··· Selected excerpt
Driving position, visibility, build quality, practicality
If you’re buying an SUV – even a small one – it’s reasonable to assume you’re after the genuine SUV experience. That means rufty-tufty looks and an all-important raised driving position. None of these three is as imperious as a Range Rover, of course, but the driving position in the T-Roc is at least halfway there. You sit much higher than you do in the Stonic, which itself places you slightly further from the road than the Kamiq. Indeed, the Kamiq’s seat puts you barely any higher than in a typical hatchback.
Beyond their SUV attributes, are they comfortable to sit in? Yes, with the T-Roc again preferable because it has the most upright and natural seating stance. The Kamiq is similar, just a little lower, while the Stonic places your backside closest to the floor and your legs stretched out straightest.
All three have height and reach-adjustable steering wheels that move extensively in all directions. They also come with height-adjustable driver’s seats, but only the Kamiq’s has adjustable lumbar support. That last feature can be found on certain T-Rocs (it was an optional extra from new), but is not available on the Stonics, and some of our testers bemoaned its lack of lower-back support.
The Stonic has the narrowest driver’s seat while the other two cars feature more cosseting chairs with better side support in corners. Oh yes, and the Kamiq and T-Roc have cloth seats. Now, you might think that’s a negative, but not in every respect. You see, the Stonic has faux leather that’s uncomfortably sticky to sit on.
Seeing out in all directions is easiest in the Kamiq. The T-Roc and Stonic have more restrictive rear window lines and thicker rear pillars. These days, though, there’s technology to help out, and the Stonic’s arsenal includes rear parking sensors and a reversing camera. The Kamiq has sensors at the rear while the T-Roc has them at the front as well, but both manufacturers charge extra for a reversing camera option.
The Stonic’s halogen headlights aren’t especially bright at night, and while the same can be said of the T-Roc’s, you can find examples that feature brighter LED headlights. LEDs are not available on the Stoniq but are standard on the Kamiq.
The Stonic’s interior contains well-damped switches and feels pretty solidly made, but there are not many plush materials. If you’re expecting the T-Roc to be a cut above here, think again. The quality of its materials is arguably no worse than the Stonic’s, and it appears to be just as carefully screwed together, but the sea of hard, shiny plastics is disappointing when you consider the premium you’re being asked to pay.
Despite being the VW Group’s budget brand, Skoda shows how it should be done, with the tops of the Kamiq’s dashboard and front doors featuring smarter and softer finishes. It’s hardly the Dorchester, granted, but it’s something.
The Stonic feels the smallest in the front, and that’s borne out by its measurements. It has enough head room for someone over six feet tall but falls 70mm shy of the T-Roc and is 40mm down on the Kamiq. The latter, bear in mind, had an optional space-zapping panoramic sunroof (£935) fitted. The Stonic also has the narrowest interior, but all three have enough leg room for taller folks.
······
··· Supplied records
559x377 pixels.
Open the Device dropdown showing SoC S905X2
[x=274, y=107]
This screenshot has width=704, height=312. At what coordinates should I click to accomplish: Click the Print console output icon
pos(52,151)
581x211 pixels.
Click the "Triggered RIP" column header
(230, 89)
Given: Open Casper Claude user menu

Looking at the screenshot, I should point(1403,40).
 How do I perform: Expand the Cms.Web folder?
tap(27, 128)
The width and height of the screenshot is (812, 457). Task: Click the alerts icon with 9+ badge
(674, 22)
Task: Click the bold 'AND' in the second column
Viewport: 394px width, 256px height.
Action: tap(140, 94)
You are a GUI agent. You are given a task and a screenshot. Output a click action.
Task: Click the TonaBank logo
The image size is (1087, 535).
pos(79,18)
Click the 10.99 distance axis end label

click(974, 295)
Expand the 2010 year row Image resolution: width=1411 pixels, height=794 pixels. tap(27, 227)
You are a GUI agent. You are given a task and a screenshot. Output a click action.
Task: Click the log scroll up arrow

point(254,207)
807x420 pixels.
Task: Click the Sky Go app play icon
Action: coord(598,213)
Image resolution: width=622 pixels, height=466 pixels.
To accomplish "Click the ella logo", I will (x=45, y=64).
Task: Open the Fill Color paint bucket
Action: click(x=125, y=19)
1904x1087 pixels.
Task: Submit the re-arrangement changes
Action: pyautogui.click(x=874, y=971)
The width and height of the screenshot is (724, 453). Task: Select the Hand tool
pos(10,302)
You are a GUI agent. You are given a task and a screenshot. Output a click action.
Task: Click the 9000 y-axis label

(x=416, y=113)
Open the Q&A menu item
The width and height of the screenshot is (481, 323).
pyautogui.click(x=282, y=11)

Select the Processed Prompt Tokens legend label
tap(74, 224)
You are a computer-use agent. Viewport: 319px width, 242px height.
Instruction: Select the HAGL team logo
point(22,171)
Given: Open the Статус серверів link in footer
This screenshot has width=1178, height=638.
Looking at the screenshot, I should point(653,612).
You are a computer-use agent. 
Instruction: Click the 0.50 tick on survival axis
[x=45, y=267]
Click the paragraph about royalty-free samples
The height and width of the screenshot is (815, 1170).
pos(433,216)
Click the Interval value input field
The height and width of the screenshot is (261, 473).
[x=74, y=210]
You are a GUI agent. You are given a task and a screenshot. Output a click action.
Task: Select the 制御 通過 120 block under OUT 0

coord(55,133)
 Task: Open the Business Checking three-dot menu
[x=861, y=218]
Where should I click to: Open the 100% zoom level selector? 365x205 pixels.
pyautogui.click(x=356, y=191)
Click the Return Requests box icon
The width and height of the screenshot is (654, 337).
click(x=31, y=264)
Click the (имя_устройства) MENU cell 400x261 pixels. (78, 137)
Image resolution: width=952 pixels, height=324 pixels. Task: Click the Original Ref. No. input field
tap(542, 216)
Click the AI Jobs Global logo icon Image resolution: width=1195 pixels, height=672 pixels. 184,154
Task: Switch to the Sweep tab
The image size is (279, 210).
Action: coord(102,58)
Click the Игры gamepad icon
······
→ Stated goal 1
In the small SUV comparison, rewrite the passage that opens with the words containing "The Stonic’s interior" and closes with "but it’s something.", swapping "Dorchester" for "Savoy".
→ Stated goal 2
Answer these about the small SUV comparison:
(a) Which of the three cars comes with adjustable lumbar support on the driver's seat?
(b) What material covers the Stonic's seats?
(c) What did the optional panoramic sunroof on the Kamiq cost?

→ Expected answer 1
The Stonic’s interior contains well-damped switches and feels pretty solidly made, but there are not many plush materials. If you’re expecting the T-Roc to be a cut above here, think again. The quality of its materials is arguably no worse than the Stonic’s, and it appears to be just as carefully screwed together, but the sea of hard, shiny plastics is disappointing when you consider the premium you’re being asked to pay.
Despite being the VW Group’s budget brand, Skoda shows how it should be done, with the tops of the Kamiq’s dashboard and front doors featuring smarter and softer finishes. It’s hardly the Savoy, granted, but it’s something.

→ Expected answer 2
(a) The Kamiq
(b) Faux leather
(c) £935